* **Saved entries**
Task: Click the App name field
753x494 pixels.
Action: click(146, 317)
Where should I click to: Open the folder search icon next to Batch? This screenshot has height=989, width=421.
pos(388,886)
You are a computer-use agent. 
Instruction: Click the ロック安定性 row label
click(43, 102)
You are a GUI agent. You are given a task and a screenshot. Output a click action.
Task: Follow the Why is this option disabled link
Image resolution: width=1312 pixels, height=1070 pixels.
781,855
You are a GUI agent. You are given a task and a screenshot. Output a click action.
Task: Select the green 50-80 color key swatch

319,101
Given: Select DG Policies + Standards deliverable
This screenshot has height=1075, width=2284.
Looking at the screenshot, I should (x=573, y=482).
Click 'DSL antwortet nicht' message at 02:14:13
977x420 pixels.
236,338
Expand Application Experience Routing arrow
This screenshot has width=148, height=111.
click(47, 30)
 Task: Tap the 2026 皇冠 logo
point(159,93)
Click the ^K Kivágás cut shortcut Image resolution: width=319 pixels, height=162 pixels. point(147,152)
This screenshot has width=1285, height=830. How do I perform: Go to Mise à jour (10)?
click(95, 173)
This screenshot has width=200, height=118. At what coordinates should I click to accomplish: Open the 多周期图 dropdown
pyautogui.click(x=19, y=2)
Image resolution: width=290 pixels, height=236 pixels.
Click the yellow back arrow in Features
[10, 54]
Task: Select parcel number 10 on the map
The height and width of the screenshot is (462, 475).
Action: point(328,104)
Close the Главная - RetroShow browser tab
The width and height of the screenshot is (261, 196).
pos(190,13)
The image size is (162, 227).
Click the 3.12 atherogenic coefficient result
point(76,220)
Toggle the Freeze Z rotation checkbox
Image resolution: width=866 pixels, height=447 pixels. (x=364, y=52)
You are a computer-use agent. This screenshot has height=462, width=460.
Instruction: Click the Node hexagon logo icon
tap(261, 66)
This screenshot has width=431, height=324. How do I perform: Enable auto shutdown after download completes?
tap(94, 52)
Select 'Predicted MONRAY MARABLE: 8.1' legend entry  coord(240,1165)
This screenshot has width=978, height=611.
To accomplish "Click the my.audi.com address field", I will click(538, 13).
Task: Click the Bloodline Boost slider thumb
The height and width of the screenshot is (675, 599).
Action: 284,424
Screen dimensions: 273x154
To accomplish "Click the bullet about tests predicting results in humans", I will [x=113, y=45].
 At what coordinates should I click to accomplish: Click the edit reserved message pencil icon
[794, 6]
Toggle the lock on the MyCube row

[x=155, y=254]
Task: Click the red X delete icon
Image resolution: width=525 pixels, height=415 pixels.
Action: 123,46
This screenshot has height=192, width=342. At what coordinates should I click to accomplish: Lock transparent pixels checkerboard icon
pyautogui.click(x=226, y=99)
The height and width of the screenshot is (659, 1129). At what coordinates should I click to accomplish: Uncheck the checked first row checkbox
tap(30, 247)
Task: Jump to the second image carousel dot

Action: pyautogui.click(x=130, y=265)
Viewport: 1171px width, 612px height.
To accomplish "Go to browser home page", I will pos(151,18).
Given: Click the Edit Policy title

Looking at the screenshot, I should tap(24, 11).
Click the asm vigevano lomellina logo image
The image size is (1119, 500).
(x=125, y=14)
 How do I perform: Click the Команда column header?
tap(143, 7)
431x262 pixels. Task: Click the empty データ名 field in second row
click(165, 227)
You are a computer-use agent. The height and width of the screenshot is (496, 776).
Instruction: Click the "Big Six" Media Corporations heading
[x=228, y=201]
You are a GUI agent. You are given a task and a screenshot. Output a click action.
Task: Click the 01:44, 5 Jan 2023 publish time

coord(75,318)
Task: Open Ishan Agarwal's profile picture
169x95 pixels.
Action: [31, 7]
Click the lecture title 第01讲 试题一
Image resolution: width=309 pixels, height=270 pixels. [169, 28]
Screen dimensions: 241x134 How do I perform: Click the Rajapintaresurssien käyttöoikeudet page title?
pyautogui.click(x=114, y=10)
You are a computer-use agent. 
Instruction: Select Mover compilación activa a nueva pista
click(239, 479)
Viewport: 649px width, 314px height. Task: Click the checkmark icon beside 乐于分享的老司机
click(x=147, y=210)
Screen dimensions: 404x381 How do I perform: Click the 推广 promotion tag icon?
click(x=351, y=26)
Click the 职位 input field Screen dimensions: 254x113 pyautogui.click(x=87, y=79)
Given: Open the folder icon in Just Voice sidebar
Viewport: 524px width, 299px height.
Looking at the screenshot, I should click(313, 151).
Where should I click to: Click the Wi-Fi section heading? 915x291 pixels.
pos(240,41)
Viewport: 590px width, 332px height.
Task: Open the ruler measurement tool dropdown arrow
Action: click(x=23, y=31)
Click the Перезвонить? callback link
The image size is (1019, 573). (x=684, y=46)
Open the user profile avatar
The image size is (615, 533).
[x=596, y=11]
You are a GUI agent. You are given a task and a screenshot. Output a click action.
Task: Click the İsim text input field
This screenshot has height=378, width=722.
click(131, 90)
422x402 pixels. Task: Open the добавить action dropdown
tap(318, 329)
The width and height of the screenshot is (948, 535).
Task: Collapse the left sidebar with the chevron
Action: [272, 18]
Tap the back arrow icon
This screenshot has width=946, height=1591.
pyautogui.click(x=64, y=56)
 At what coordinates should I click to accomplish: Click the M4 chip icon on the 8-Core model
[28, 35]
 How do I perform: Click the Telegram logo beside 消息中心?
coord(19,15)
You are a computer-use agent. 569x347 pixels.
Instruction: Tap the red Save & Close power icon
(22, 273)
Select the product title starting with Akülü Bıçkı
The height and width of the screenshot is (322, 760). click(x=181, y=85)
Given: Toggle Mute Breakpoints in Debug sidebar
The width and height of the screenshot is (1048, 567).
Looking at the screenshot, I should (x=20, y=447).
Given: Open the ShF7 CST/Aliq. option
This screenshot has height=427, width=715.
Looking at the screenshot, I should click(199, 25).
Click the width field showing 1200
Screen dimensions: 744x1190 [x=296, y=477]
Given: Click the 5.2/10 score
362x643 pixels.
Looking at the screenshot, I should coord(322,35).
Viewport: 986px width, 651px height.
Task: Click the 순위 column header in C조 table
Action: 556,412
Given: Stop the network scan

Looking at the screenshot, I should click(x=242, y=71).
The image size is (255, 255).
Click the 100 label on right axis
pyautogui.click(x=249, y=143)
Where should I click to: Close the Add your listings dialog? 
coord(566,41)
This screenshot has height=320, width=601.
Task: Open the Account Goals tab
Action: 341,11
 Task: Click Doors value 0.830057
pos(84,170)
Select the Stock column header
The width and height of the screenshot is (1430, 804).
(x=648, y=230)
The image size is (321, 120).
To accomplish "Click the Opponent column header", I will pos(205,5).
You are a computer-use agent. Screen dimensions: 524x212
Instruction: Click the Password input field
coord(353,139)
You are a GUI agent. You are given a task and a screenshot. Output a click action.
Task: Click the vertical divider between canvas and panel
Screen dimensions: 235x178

* **DIRECTIONS**
Your task is to repeat the data exactly; please include every line.

* **TASK OUTPUT**
Task: Click the App name field
753x494 pixels.
Action: click(146, 317)
Where should I click to: Open the folder search icon next to Batch? This screenshot has height=989, width=421.
pos(388,886)
You are a computer-use agent. 
Instruction: Click the ロック安定性 row label
click(43, 102)
You are a GUI agent. You are given a task and a screenshot. Output a click action.
Task: Follow the Why is this option disabled link
Image resolution: width=1312 pixels, height=1070 pixels.
781,855
You are a GUI agent. You are given a task and a screenshot. Output a click action.
Task: Select the green 50-80 color key swatch

319,101
Given: Select DG Policies + Standards deliverable
This screenshot has height=1075, width=2284.
Looking at the screenshot, I should (x=573, y=482).
Click 'DSL antwortet nicht' message at 02:14:13
977x420 pixels.
236,338
Expand Application Experience Routing arrow
This screenshot has width=148, height=111.
click(47, 30)
 Task: Tap the 2026 皇冠 logo
point(159,93)
Click the ^K Kivágás cut shortcut Image resolution: width=319 pixels, height=162 pixels. point(147,152)
This screenshot has width=1285, height=830. How do I perform: Go to Mise à jour (10)?
click(95, 173)
This screenshot has width=200, height=118. At what coordinates should I click to accomplish: Open the 多周期图 dropdown
pyautogui.click(x=19, y=2)
Image resolution: width=290 pixels, height=236 pixels.
Click the yellow back arrow in Features
[10, 54]
Task: Select parcel number 10 on the map
The height and width of the screenshot is (462, 475).
Action: point(328,104)
Close the Главная - RetroShow browser tab
The width and height of the screenshot is (261, 196).
pos(190,13)
The image size is (162, 227).
Click the 3.12 atherogenic coefficient result
point(76,220)
Toggle the Freeze Z rotation checkbox
Image resolution: width=866 pixels, height=447 pixels. (x=364, y=52)
You are a computer-use agent. This screenshot has height=462, width=460.
Instruction: Click the Node hexagon logo icon
tap(261, 66)
This screenshot has width=431, height=324. How do I perform: Enable auto shutdown after download completes?
tap(94, 52)
Select 'Predicted MONRAY MARABLE: 8.1' legend entry  coord(240,1165)
This screenshot has width=978, height=611.
To accomplish "Click the my.audi.com address field", I will click(538, 13).
Task: Click the Bloodline Boost slider thumb
The height and width of the screenshot is (675, 599).
Action: 284,424
Screen dimensions: 273x154
To accomplish "Click the bullet about tests predicting results in humans", I will [x=113, y=45].
 At what coordinates should I click to accomplish: Click the edit reserved message pencil icon
[794, 6]
Toggle the lock on the MyCube row

[x=155, y=254]
Task: Click the red X delete icon
Image resolution: width=525 pixels, height=415 pixels.
Action: 123,46
This screenshot has height=192, width=342. At what coordinates should I click to accomplish: Lock transparent pixels checkerboard icon
pyautogui.click(x=226, y=99)
The height and width of the screenshot is (659, 1129). At what coordinates should I click to accomplish: Uncheck the checked first row checkbox
tap(30, 247)
Task: Jump to the second image carousel dot

Action: pyautogui.click(x=130, y=265)
Viewport: 1171px width, 612px height.
To accomplish "Go to browser home page", I will pos(151,18).
Given: Click the Edit Policy title

Looking at the screenshot, I should tap(24, 11).
Click the asm vigevano lomellina logo image
The image size is (1119, 500).
(x=125, y=14)
 How do I perform: Click the Команда column header?
tap(143, 7)
431x262 pixels. Task: Click the empty データ名 field in second row
click(165, 227)
You are a computer-use agent. The height and width of the screenshot is (496, 776).
Instruction: Click the "Big Six" Media Corporations heading
[x=228, y=201]
You are a GUI agent. You are given a task and a screenshot. Output a click action.
Task: Click the 01:44, 5 Jan 2023 publish time

coord(75,318)
Task: Open Ishan Agarwal's profile picture
169x95 pixels.
Action: [31, 7]
Click the lecture title 第01讲 试题一
Image resolution: width=309 pixels, height=270 pixels. [169, 28]
Screen dimensions: 241x134 How do I perform: Click the Rajapintaresurssien käyttöoikeudet page title?
pyautogui.click(x=114, y=10)
You are a computer-use agent. 
Instruction: Select Mover compilación activa a nueva pista
click(239, 479)
Viewport: 649px width, 314px height. Task: Click the checkmark icon beside 乐于分享的老司机
click(x=147, y=210)
Screen dimensions: 404x381 How do I perform: Click the 推广 promotion tag icon?
click(x=351, y=26)
Click the 职位 input field Screen dimensions: 254x113 pyautogui.click(x=87, y=79)
Given: Open the folder icon in Just Voice sidebar
Viewport: 524px width, 299px height.
Looking at the screenshot, I should click(313, 151).
Where should I click to: Click the Wi-Fi section heading? 915x291 pixels.
pos(240,41)
Viewport: 590px width, 332px height.
Task: Open the ruler measurement tool dropdown arrow
Action: click(x=23, y=31)
Click the Перезвонить? callback link
The image size is (1019, 573). (x=684, y=46)
Open the user profile avatar
The image size is (615, 533).
[x=596, y=11]
You are a GUI agent. You are given a task and a screenshot. Output a click action.
Task: Click the İsim text input field
This screenshot has height=378, width=722.
click(131, 90)
422x402 pixels. Task: Open the добавить action dropdown
tap(318, 329)
The width and height of the screenshot is (948, 535).
Task: Collapse the left sidebar with the chevron
Action: [272, 18]
Tap the back arrow icon
This screenshot has width=946, height=1591.
pyautogui.click(x=64, y=56)
 At what coordinates should I click to accomplish: Click the M4 chip icon on the 8-Core model
[28, 35]
 How do I perform: Click the Telegram logo beside 消息中心?
coord(19,15)
You are a computer-use agent. 569x347 pixels.
Instruction: Tap the red Save & Close power icon
(22, 273)
Select the product title starting with Akülü Bıçkı
The height and width of the screenshot is (322, 760). click(x=181, y=85)
Given: Toggle Mute Breakpoints in Debug sidebar
The width and height of the screenshot is (1048, 567).
Looking at the screenshot, I should (x=20, y=447).
Given: Open the ShF7 CST/Aliq. option
This screenshot has height=427, width=715.
Looking at the screenshot, I should click(199, 25).
Click the width field showing 1200
Screen dimensions: 744x1190 [x=296, y=477]
Given: Click the 5.2/10 score
362x643 pixels.
Looking at the screenshot, I should coord(322,35).
Viewport: 986px width, 651px height.
Task: Click the 순위 column header in C조 table
Action: 556,412
Given: Stop the network scan

Looking at the screenshot, I should click(x=242, y=71).
The image size is (255, 255).
Click the 100 label on right axis
pyautogui.click(x=249, y=143)
Where should I click to: Close the Add your listings dialog? 
coord(566,41)
This screenshot has height=320, width=601.
Task: Open the Account Goals tab
Action: 341,11
 Task: Click Doors value 0.830057
pos(84,170)
Select the Stock column header
The width and height of the screenshot is (1430, 804).
(x=648, y=230)
The image size is (321, 120).
To accomplish "Click the Opponent column header", I will pos(205,5).
You are a computer-use agent. Screen dimensions: 524x212
Instruction: Click the Password input field
coord(353,139)
You are a GUI agent. You are given a task and a screenshot. Output a click action.
Task: Click the vertical divider between canvas and panel
Screen dimensions: 235x178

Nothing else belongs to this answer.